Like most of mothering, it is an art, but science enters into it.
My new planner, sits, happy, on the counter, it’s golden polka dots and pretty script beckon. I take a moment to grab my pencil, the one that was sharp yesterday, with it’s yellow eraser of a hat, and record the food I ate this evening. I am doing my best to work on health.
There are contented sounds from the living room. The crinkle and whoosh of lego play along with a soft chattering in Mandarin. The two littles ones, immersed in their creative world. The deep buzz of Quinn’s voice as he talks, via headphone, to a friend across town who is his partner in online warfare.

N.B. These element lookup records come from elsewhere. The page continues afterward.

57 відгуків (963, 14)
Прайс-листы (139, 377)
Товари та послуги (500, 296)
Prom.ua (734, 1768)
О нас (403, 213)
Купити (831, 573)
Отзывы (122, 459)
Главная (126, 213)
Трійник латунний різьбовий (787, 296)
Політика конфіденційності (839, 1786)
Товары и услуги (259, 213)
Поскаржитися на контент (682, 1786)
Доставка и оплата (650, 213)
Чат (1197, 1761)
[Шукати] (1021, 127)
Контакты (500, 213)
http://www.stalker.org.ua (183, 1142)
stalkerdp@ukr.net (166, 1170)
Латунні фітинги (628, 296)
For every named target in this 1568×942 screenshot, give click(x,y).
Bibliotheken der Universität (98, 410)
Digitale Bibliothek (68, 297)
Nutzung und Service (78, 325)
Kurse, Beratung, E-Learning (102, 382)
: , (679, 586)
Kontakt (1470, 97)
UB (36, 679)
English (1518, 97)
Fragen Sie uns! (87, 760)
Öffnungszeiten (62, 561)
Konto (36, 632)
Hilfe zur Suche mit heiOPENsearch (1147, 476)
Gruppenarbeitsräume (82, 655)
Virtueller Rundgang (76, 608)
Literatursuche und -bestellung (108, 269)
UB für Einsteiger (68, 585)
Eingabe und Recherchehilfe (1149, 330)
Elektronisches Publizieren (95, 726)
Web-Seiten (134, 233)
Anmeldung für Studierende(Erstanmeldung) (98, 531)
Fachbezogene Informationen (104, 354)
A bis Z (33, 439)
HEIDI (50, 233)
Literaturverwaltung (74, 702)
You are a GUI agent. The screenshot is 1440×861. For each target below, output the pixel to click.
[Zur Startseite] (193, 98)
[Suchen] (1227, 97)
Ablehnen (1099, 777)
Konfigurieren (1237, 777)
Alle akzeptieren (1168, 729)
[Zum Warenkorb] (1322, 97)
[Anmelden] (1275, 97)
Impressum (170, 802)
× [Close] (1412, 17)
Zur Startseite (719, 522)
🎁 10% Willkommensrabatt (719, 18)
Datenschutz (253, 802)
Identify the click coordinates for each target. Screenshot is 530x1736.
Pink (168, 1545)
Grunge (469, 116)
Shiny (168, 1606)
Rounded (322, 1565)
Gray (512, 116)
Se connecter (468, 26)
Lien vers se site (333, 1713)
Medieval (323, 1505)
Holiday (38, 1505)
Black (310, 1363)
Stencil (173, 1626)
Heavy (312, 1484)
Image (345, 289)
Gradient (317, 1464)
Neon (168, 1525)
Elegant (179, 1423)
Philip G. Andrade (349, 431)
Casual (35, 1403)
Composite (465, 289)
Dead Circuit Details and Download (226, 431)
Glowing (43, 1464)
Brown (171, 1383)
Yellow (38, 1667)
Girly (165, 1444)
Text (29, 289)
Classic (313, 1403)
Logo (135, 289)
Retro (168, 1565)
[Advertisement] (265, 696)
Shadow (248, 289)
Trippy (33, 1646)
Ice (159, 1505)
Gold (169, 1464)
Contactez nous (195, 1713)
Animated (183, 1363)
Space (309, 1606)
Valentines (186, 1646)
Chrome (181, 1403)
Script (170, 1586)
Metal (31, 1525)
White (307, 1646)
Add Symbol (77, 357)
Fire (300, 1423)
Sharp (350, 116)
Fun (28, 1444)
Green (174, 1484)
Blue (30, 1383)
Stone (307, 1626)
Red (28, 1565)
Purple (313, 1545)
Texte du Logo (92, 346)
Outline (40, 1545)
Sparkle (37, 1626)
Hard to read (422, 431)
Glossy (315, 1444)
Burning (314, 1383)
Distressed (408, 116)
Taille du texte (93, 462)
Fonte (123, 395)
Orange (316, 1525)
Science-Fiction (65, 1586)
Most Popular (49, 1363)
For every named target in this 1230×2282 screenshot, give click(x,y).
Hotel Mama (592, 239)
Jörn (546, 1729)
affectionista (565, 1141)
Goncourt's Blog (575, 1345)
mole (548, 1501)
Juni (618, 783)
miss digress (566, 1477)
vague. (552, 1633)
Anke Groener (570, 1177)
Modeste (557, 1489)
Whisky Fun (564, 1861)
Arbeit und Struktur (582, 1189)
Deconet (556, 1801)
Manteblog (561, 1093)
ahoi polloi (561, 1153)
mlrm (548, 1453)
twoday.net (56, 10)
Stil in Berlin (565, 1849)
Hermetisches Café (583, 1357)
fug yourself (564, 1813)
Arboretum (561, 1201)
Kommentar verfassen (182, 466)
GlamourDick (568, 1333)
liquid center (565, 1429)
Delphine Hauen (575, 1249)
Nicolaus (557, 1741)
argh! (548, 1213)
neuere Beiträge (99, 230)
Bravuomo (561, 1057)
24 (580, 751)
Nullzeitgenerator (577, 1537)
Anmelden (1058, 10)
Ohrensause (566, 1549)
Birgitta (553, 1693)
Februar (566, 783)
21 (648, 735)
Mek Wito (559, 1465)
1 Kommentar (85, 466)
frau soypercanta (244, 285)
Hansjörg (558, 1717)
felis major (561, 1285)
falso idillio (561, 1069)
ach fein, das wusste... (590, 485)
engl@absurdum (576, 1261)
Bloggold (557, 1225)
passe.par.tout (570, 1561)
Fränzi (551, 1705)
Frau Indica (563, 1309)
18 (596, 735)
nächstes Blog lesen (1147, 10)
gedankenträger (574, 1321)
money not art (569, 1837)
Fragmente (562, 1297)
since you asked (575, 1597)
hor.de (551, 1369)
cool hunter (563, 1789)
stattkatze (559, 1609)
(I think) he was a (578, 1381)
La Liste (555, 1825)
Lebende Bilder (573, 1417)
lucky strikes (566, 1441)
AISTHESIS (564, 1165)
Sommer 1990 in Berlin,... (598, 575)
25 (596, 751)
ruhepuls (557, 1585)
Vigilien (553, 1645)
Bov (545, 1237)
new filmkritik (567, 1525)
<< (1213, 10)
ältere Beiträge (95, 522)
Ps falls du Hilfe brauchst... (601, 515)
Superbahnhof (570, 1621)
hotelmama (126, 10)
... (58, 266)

The cats murmur to me, isn’t it almost their dinner time?
I check the dryer one more time for the day and fold the comforter I find inside into perfect right angles and lay it flat in the still-clean linen cabinet. A comforting activity. The house is not clean but it is neat for now, and that neatness lets me feel ready to rest, ready to settle in for an episode of Gray’s Anatomy, a perusal of instagram or a slow deep fall into my latest library novel.
The air conditioner roars it’s quiet roar and I step back into the hallway where the coolness congregates. I wipe my forehead and light a candle in the bathroom. The pure white of the new shower curtain with it’s scatter of golden confetti releases peace. I breath in deeply.
A life is found in it’s particulars. These are mine, this evening.